(Saved data entries)
━━━━━━━━━━━━━━━━

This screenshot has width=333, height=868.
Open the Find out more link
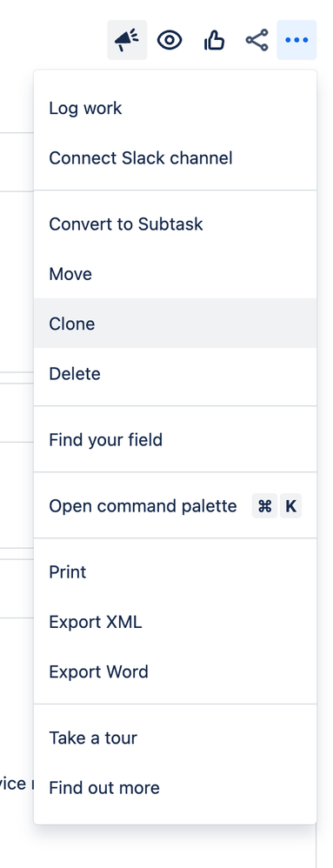175,787
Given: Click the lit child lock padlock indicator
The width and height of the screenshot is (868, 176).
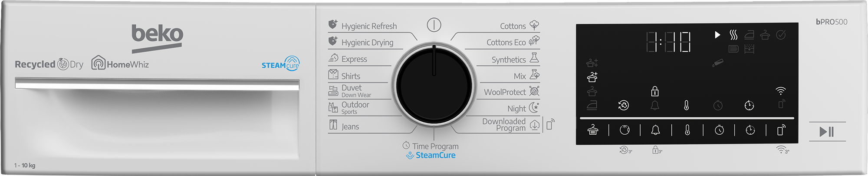Looking at the screenshot, I should pyautogui.click(x=655, y=91).
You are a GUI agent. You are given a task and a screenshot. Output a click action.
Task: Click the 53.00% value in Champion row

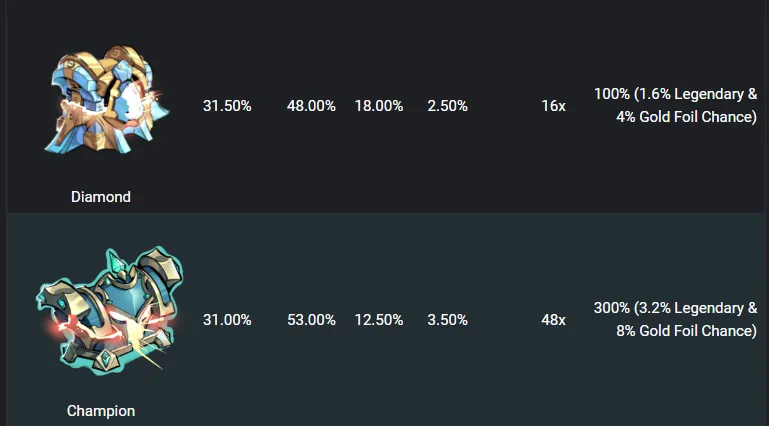311,320
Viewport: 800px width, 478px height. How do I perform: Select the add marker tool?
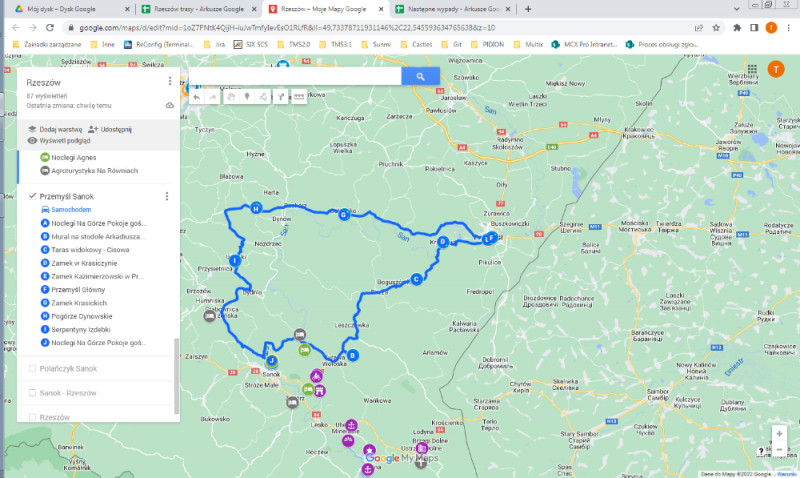tap(248, 97)
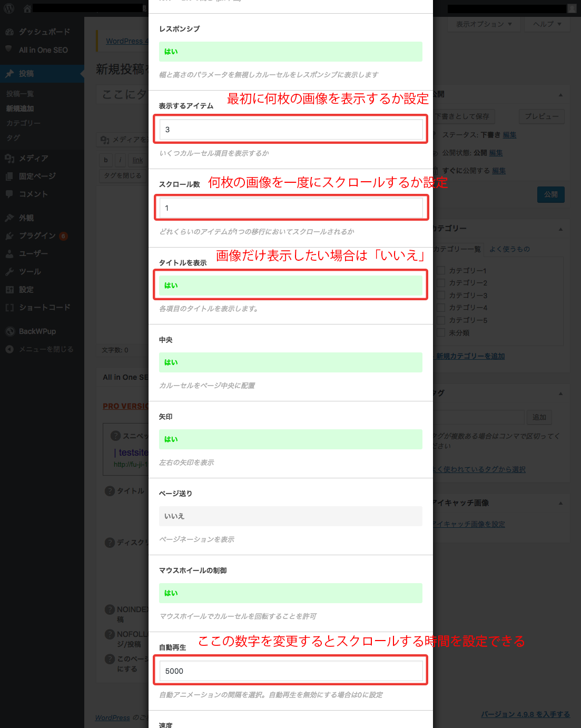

━━━━━━━━━━━━━━━━

▶ **WHAT TO DO**: Produce a verbatim copy of every entry, excluding pictures.

▶ **TASK RESPONSE**:
This screenshot has width=333, height=868.
Open the Find out more link
175,787
Given: Click the lit child lock padlock indicator
The width and height of the screenshot is (868, 176).
Looking at the screenshot, I should pyautogui.click(x=655, y=91).
You are a GUI agent. You are given a task and a screenshot. Output a click action.
Task: Click the 53.00% value in Champion row

311,320
Viewport: 800px width, 478px height. How do I perform: Select the add marker tool?
tap(248, 97)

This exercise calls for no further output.